# Selection start

What's the best way of handling this situation? Processing records from DB in chunks- the biggest limitation I've here is that I can't mark the records which have been picked up. So, I want batches to go through sequentially. But a batch should use multithreading internally.
public class DealStoreEnricher extends AsyncExecutionSupport {
private static final int BATCH_SIZE = 5000;
private static final Log log = LogFactory.getLog(DealStoreEnricher.class);
private final DealEnricher dealEnricher;
private int concurrency = 10;
private final BlockingQueue<QueryDealRecord> dealsToBeEnrichedQueue;
private final BlockingQueue<QueryDealRecord> dealsEnrichedQueue;
private DealStore dealStore;
private ExtractorProcess extractorProcess;
ExecutorService executor;
public DealStoreEnricher(DealEnricher dealEnricher, DealStore dealStore, ExtractorProcess extractorProcess) {
this.dealEnricher = dealEnricher;
this.dealStore = dealStore;
this.extractorProcess = extractorProcess;
dealsToBeEnrichedQueue = new LinkedBlockingQueue<QueryDealRecord>();
dealsEnrichedQueue = new LinkedBlockingQueue<QueryDealRecord>(BATCH_SIZE * 3);
}
public ExtractorProcess getExtractorProcess() {
return extractorProcess;
}
public DealEnricher getDealEnricher() {
return dealEnricher;
}
public int getConcurrency() {
return concurrency;
}
public void setConcurrency(int concurrency) {
this.concurrency = concurrency;
}
public DealStore getDealStore() {
return dealStore;
}
public DealStoreEnricher withConcurrency(int concurrency) {
setConcurrency(concurrency);
return this;
}
#Override
public void start() {
super.start();
executor = Executors.newFixedThreadPool(getConcurrency());
for (int i = 0; i < getConcurrency(); i++)

# Selection end
# Given data start

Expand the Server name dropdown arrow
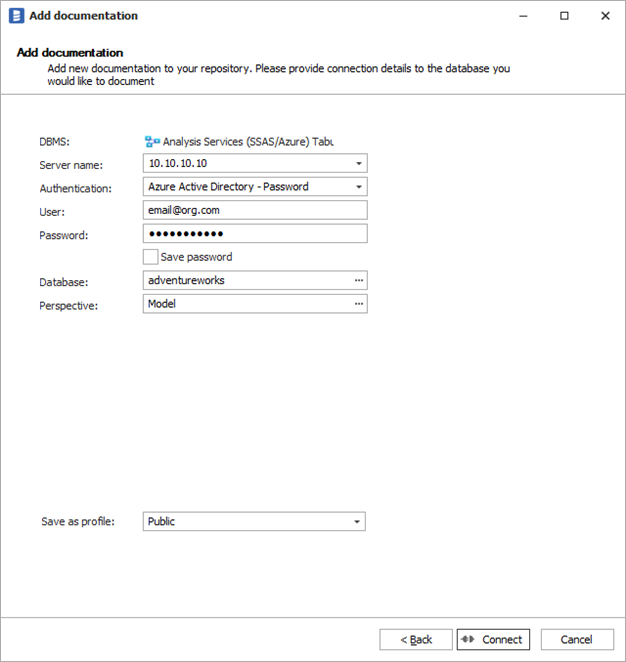This screenshot has height=662, width=626. point(358,163)
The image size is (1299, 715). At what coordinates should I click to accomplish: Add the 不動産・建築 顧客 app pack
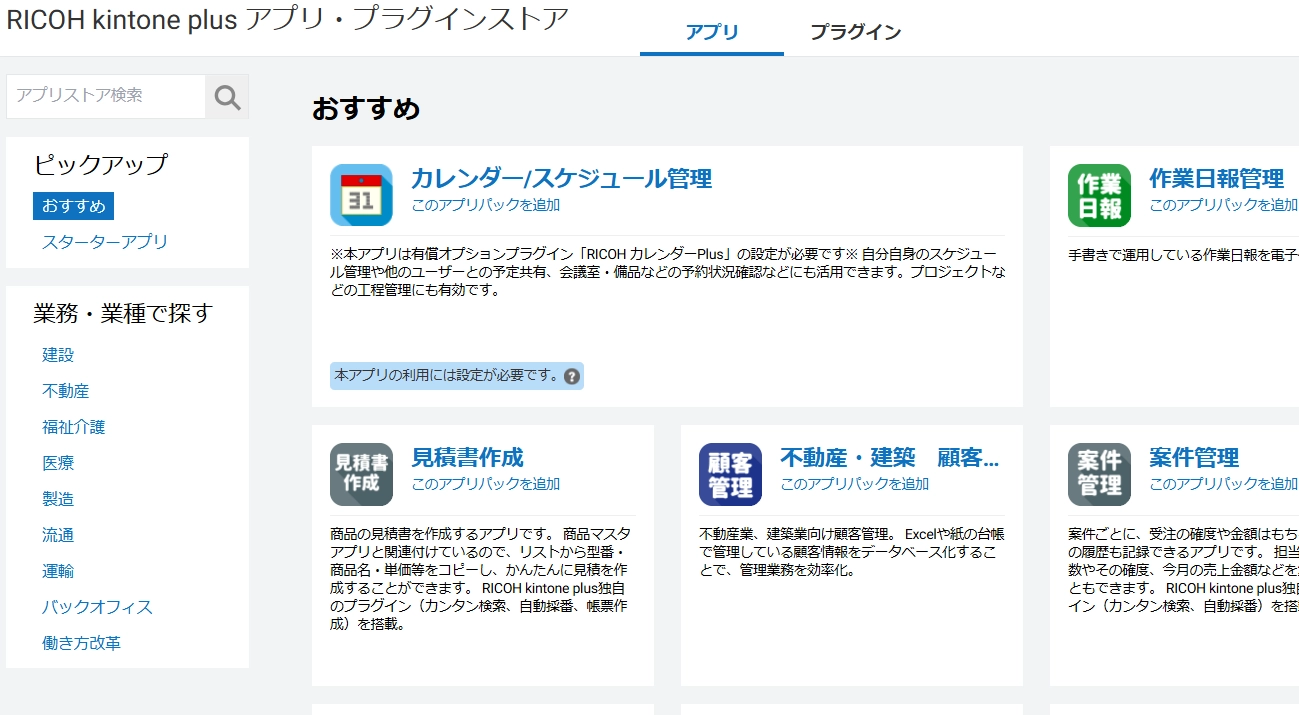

# Given data end

• [Exercises to complete]
1. According to the post, why should the batches run one after another? Answer in one to three sentences.
2. Reproduce the part of the post starting at "What's the best" and ending at "use multithreading internally.".
Nothing in the listing is needed for this work.

• [Set of answers]
1. The biggest limitation is that the records already picked up from the database can't be marked. For that reason the batches should go through sequentially, though each batch should still use multithreading internally.

2.
What's the best way of handling this situation? Processing records from DB in chunks- the biggest limitation I've here is that I can't mark the records which have been picked up. So, I want batches to go through sequentially. But a batch should use multithreading internally.